Lärmschutz als Schwerpunkt der Landesregierung
Der Schutz vor Lärm, insbesondere vor Straßenverkehrslärm, ist seit Jahren ein Schwerpunkt der Landesregierung. Der Lärmschutzbeauftragte Thomas Marwein hebt hervor: „Wir haben in den vergangenen Jahren lärmmindernde Fahrbahnbeläge in Ortsdurchfahrten oder Tempo 30 ermöglicht. So konnten insbesondere die am stärksten betroffenen Anwohnerinnen und Anwohner vom Verkehrslärm entlastet werden.“ Die Erfolge zeigen sich auch im Vergleich der aktuellen Lärmkarten für die Hauptverkehrsstraßen außerhalb der Ballungsgebiete mit denen aus dem Jahr 2012. Die Zahl der Menschen, die im Land von Lärmpegeln in einem gesundheitskritischen Bereich über 55 Dezibel – mit Frequenzpegel A bewertet oder auch dB (A) – nachts betroffen sind, ging den Kartierungen zufolge in diesem Zeitraum um etwa ein Viertel zurück.
Senkung der Lärmrichtwerte
„Problematisch sind die besonders hohen Lärmbelastungen“, betont Marwein. „Aus der Lärmwirkungsforschung wissen wir, dass die Werte, die in Rechtsetzung und Rechtsprechung bislang als Schwelle einer verkehrslärmbedingten Gesundheitsgefahr herangezogen werden, zu hoch angesetzt sind.“ Die Werte von 70 dB(A) tags und 60 dB(A) nachts liegen etwa 15 Dezibel über den Empfehlungen der Weltgesundheitsorganisation WHO. „Wir sehen dringenden Handlungsbedarf, diese Werte wenigstens um 5 dB(A) auf 65 dB(A) tags und 55 dB(A) nachts zu senken“, hebt Marwein hervor und verweist darauf, dass auch die Umweltministerkonferenz in ihrer Sitzung im November 2019 diese Forderung aufgegriffen hat. „Gefordert ist hier die Bundesebene, denn es handelt sich um bunderechtliche Regelungen, die geändert werden müssen.
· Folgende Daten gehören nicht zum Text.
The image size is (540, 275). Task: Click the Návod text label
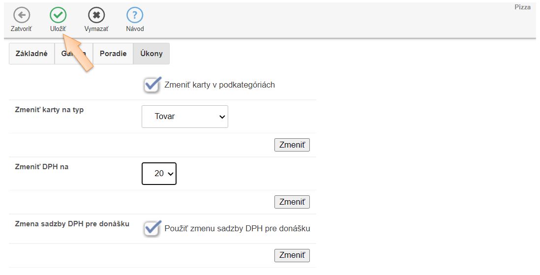[135, 29]
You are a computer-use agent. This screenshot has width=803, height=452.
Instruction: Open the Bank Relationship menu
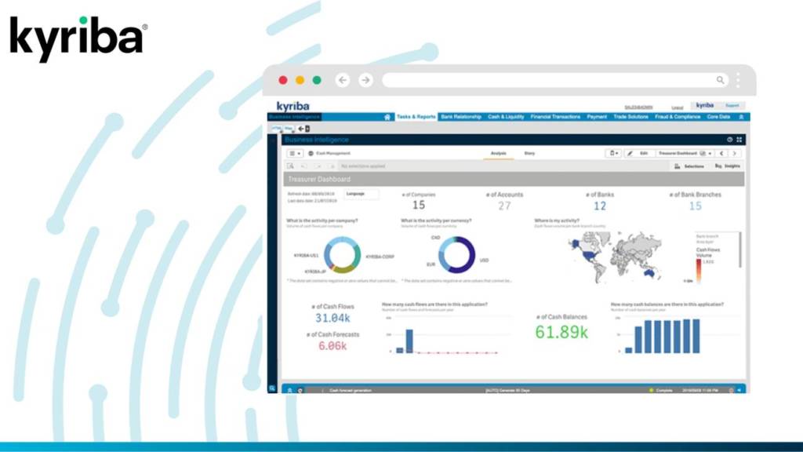(x=460, y=117)
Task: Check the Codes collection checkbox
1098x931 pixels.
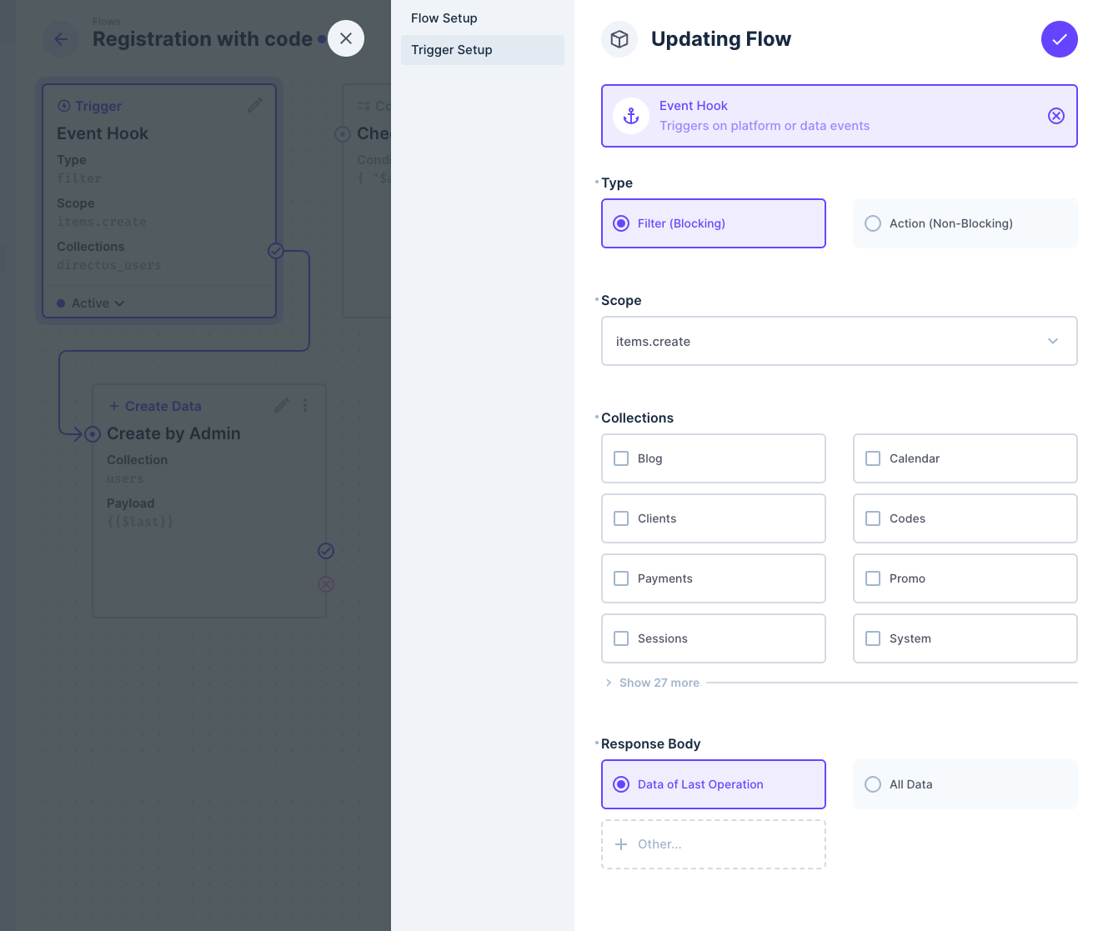Action: click(x=872, y=518)
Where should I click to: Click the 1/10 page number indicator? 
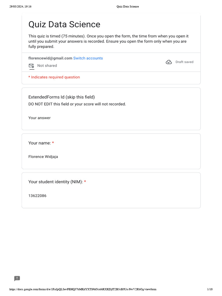pos(210,289)
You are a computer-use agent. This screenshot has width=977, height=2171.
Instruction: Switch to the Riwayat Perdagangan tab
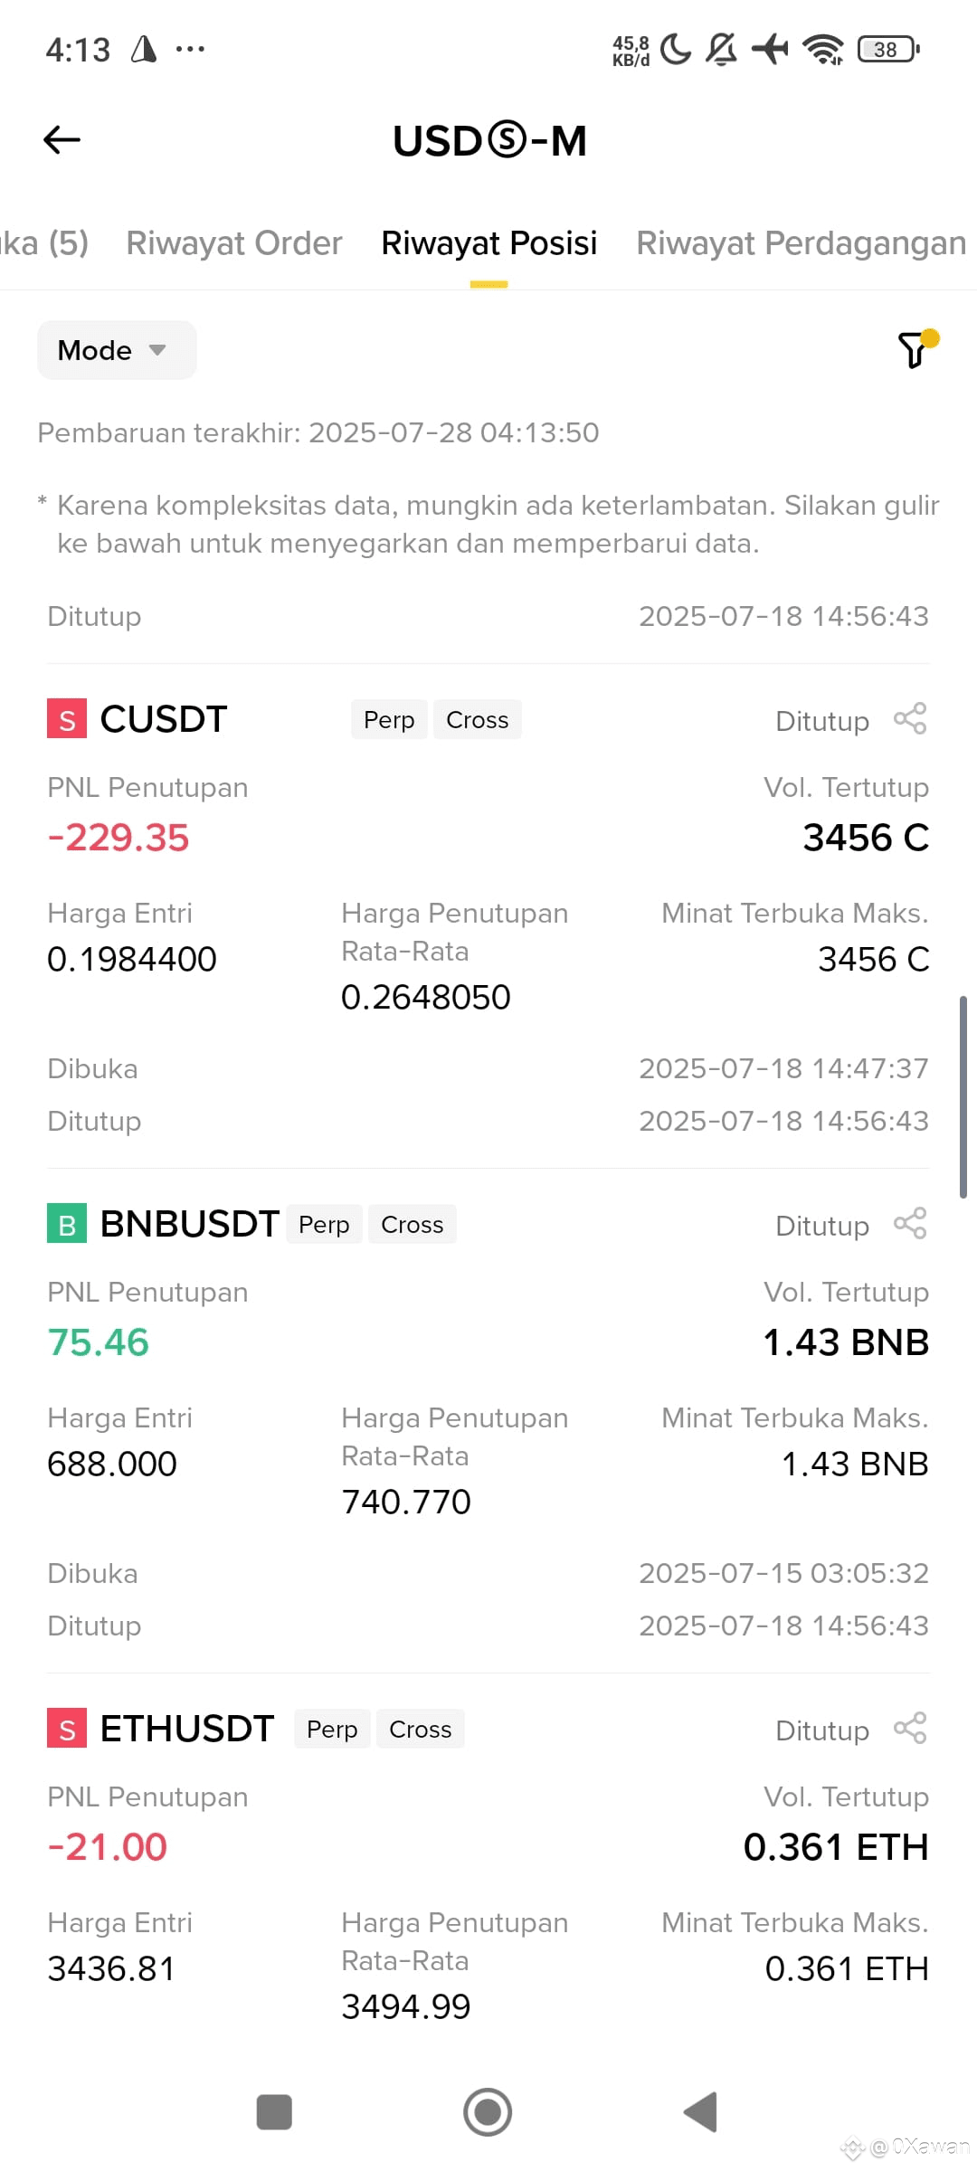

Der Schutz vor Lärm braucht bessere Rahmenbedingungen“, erklärt Marwein.
Erforderlich ist aber auch, dass der Straßenverkehr insgesamt leiser wird. „Es ist ein Unding, dass die vorhandenen technischen Potentiale genutzt werden, um Fahrzeuge vorsätzlich laut zu machen, auf der anderen Seite aber in Lärmschutzmaßnahmen investiert wird“, findet Marwein. Dies gelte vor allem für Sportwagen und Motorräder. Er fordert: „Soundtasten und Klappenauspuffe, die nur dazu da sind, dass Fahrzeuge lauter werden, gehören verboten!“. Großes Potenzial, Fahrspaß und Landschaft ohne störenden Lärm zu genießen, schreibt der Lärmschutzbeauftragte Elektromotorrädern zu. Hier sind die Hersteller gefordert, echte Alternativen für umwelt- und lärmbewusste Bikerinnen und Biker auf den Markt zu bringen.
Initiative Motorradlärm
Dem auch im Land zunehmenden Problem Motorradlärm widmet sich die Initiative Motorradlärm, die am 13. Februar 2020 durch Verkehrsminister Winfried Hermann, den Lärmschutzbeauftragten Thomas Marwein und der Bürgermeisterin von Sasbachwalden, Sonja Schuchter, als Sprecherin der kommunalen Mitglieder, der Öffentlichkeit vorgestellt wurde. 85 Städte, Gemeinden und Landkreise in Baden-Württemberg sind bereits Mitglied der Initiative, die sich dafür einsetzt, dass Motorräder leiser werden, Motorräder leiser gefahren werden und rücksichtsloses Fahren deutliche Folgen hat. Hierzu müssen alle auf verschiedenen Ebenen ihren Beitrag leisten: Die Europäische Union, die Bundesregierung, Hersteller und Händler sowie Motorradfahrerinnen und Motorradfahrer.
Die Zahlen der EEA basieren auf den Ergebnissen der europaweit alle fünf Jahre erfolgenden Kartierung des Umgebungslärms, mit der die Lärmbetroffenheit entlang von Hauptverkehrsstraßen und Haupteisenbahnstrecken, an Großflughäfen und in Ballungsräumen ermittelt wird. Hintergrund ist die EU-Umgebungslärmrichtlinie.